— What you are asked to do —
Return all of the data exactly as written, without the pictures.

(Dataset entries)
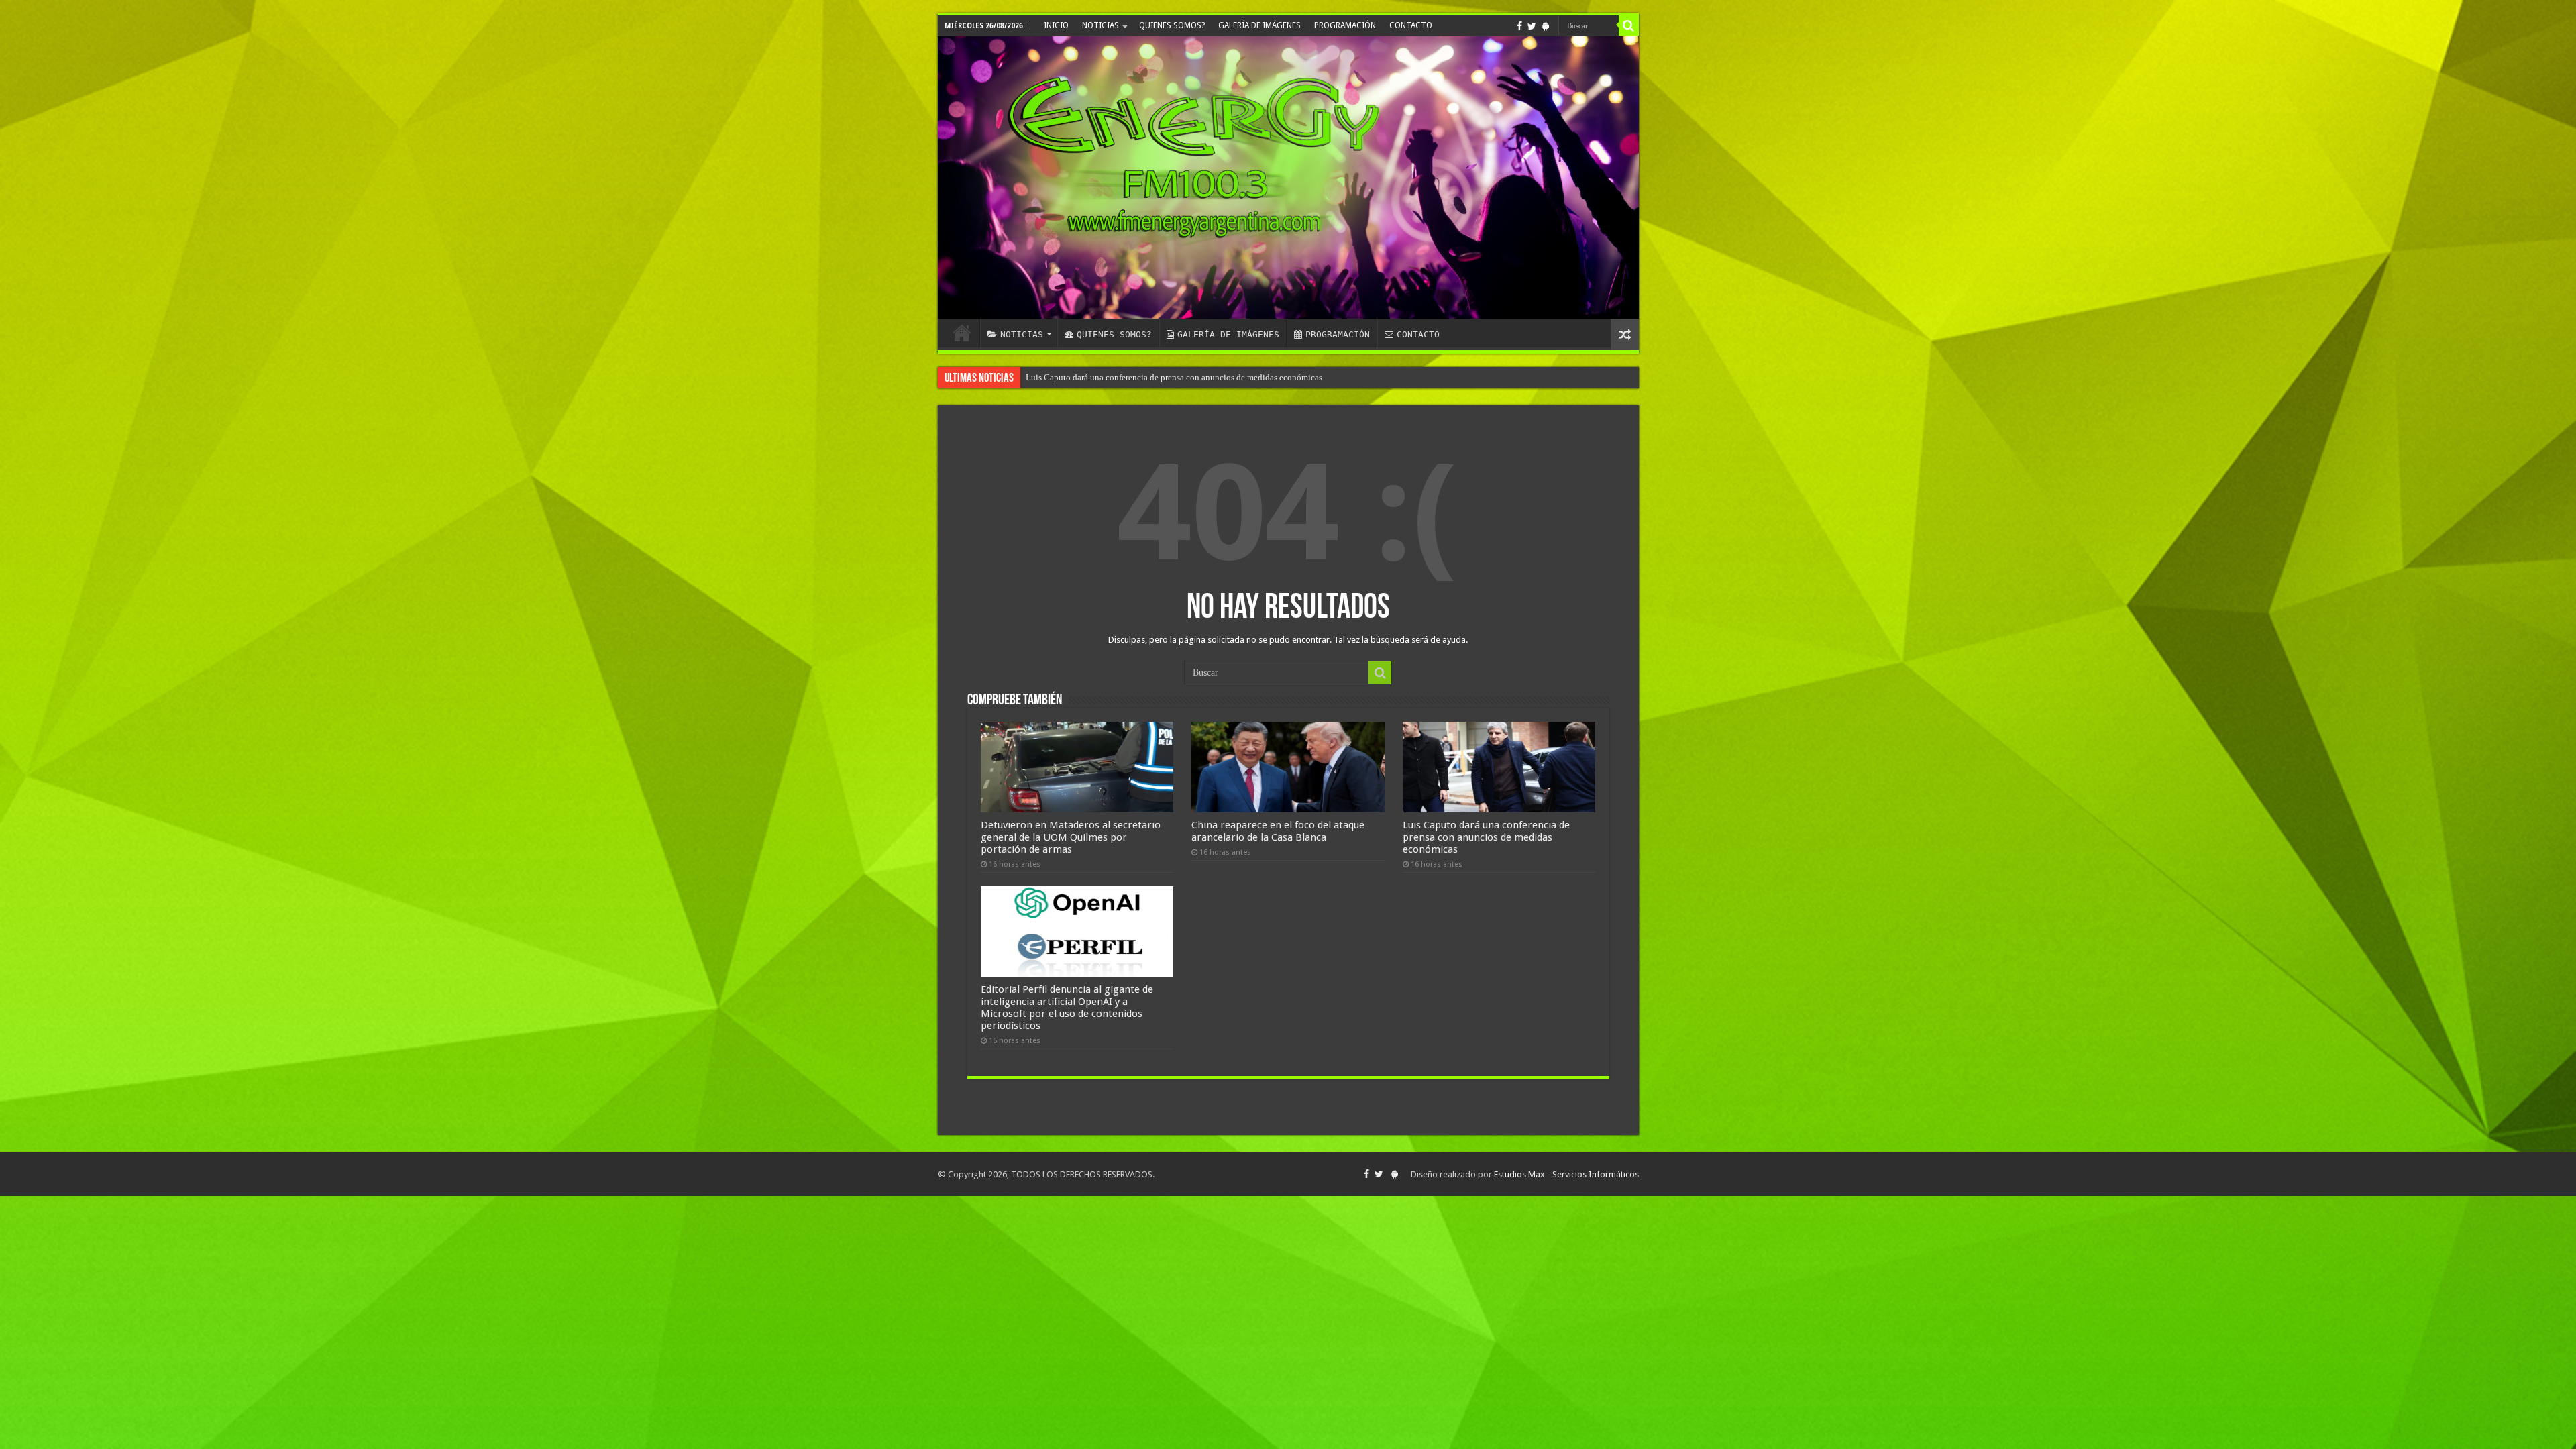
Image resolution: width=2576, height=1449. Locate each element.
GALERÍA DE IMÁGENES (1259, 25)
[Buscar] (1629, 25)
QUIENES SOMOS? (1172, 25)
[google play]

— Exercise result —
Image resolution: width=2576, height=1449. Locate each element.
GALERÍA DE IMÁGENES (1259, 25)
[Buscar] (1629, 25)
QUIENES SOMOS? (1172, 25)
[google play]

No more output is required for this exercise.